Here’s my SAT Reading Strategy. It will save you an enormous amount of time and doesn’t require that you make notes on the passage or even comprehend the passage fully. After all, the SAT isn’t asking for comprehension - it’s asking for you to pick answer choices.
How to immediately increase your SAT Reading score in 5 steps:
1. Do the passages as they appear. Don’t try to find an “easy” essay to do first. Read all of the questions first. Do not read the passage first. Do not look at any of the answer choices.
2. Do the questions in order - easiest to hardest.
Easiest: Specific Detail questions (tell you exactly where the answer is located in the passage)
Easy: Main Idea, then Primary Purpose questions
Medium: General Detail questions (ask you general things about the passage)
Hard: Inference questions (ask you to infer about things the passage “suggests”)
Hardest: Roman Numeral questions
3. Once you’ve decided on a question to tackle, read the question again. Don’t look at the answer choices. Go to the part of the passage where you think the answer will be located. Read only in the area where you think the answer is located. Do not read the passage from the beginning.
Where to look for the answer?
Specific Detail questions point you to a specific place in the passage, or a give you word or phrase in italics or quotes to search for.
Main Idea questions - the answer is in the first two sentences of the passage.

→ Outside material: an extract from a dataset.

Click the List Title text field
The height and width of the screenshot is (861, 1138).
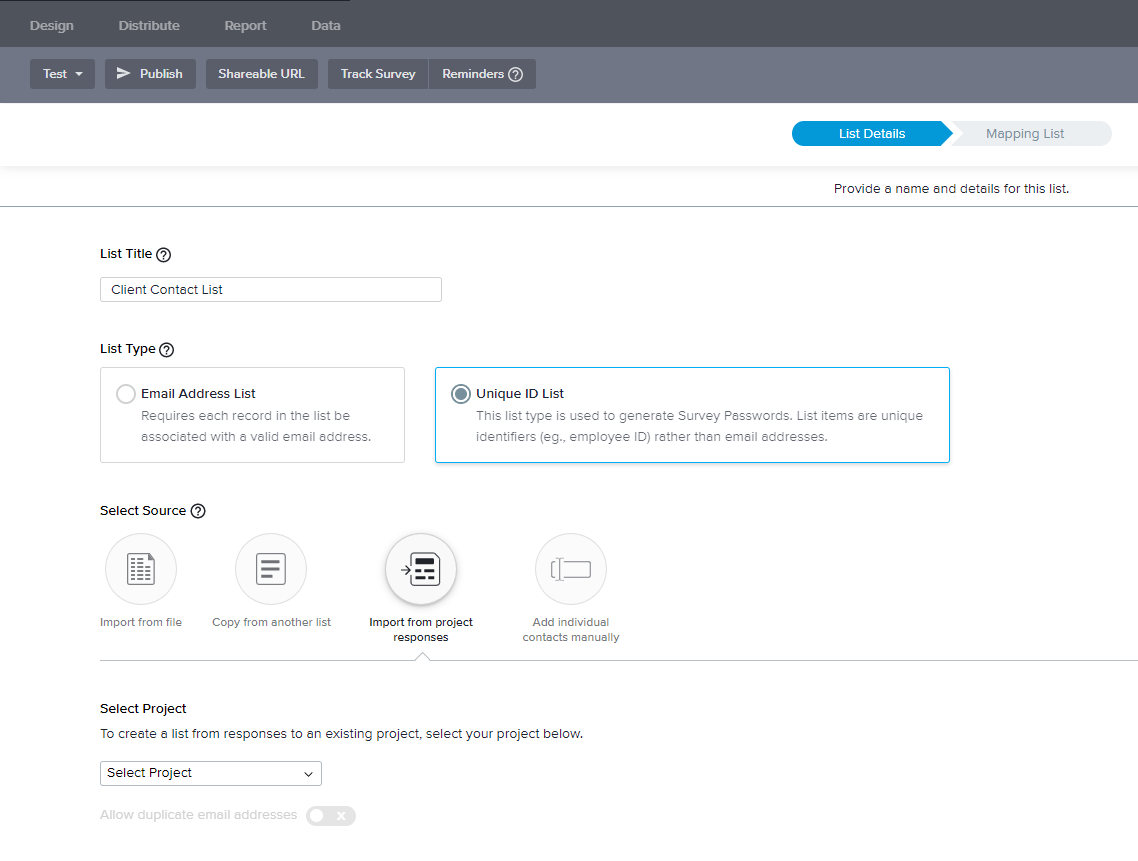[271, 290]
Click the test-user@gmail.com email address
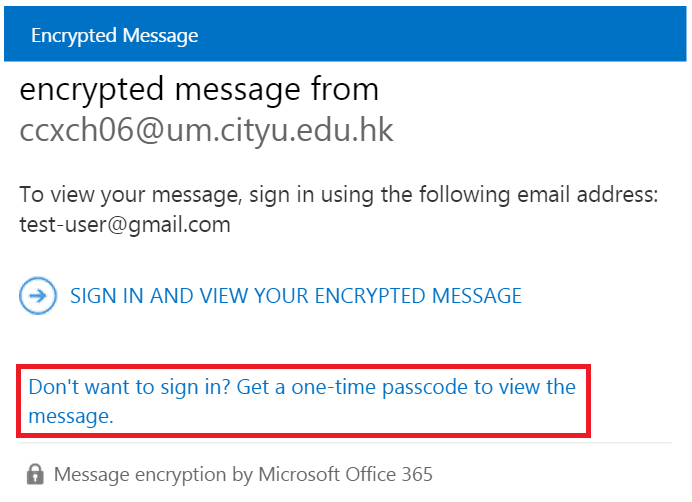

Primary Purpose questions - read the first two sentences, then the first sentence of each subsequent paragraph.
All other questions - skim the passage for keywords from the question stem.
4. Once you’ve read enough to get an idea for an answer, do not read the answer choices. Instead, frame your own answer in your mind. Make it short and to the point.
5. Match up your own answer to the answer choices, if you see a match, that’s proof you got the question right. If you don’t see a match, cross out answer choices that don’t make sense.
What if I can’t decide between answer choices?
If you are between answer choices, go back to the passage and read a little more around the specific area where you think the answer will be. Repeat the strategy, framing another answer in your mind. Now you only need to match it up to the answer choices left. Then choose an answer and move on to the next question.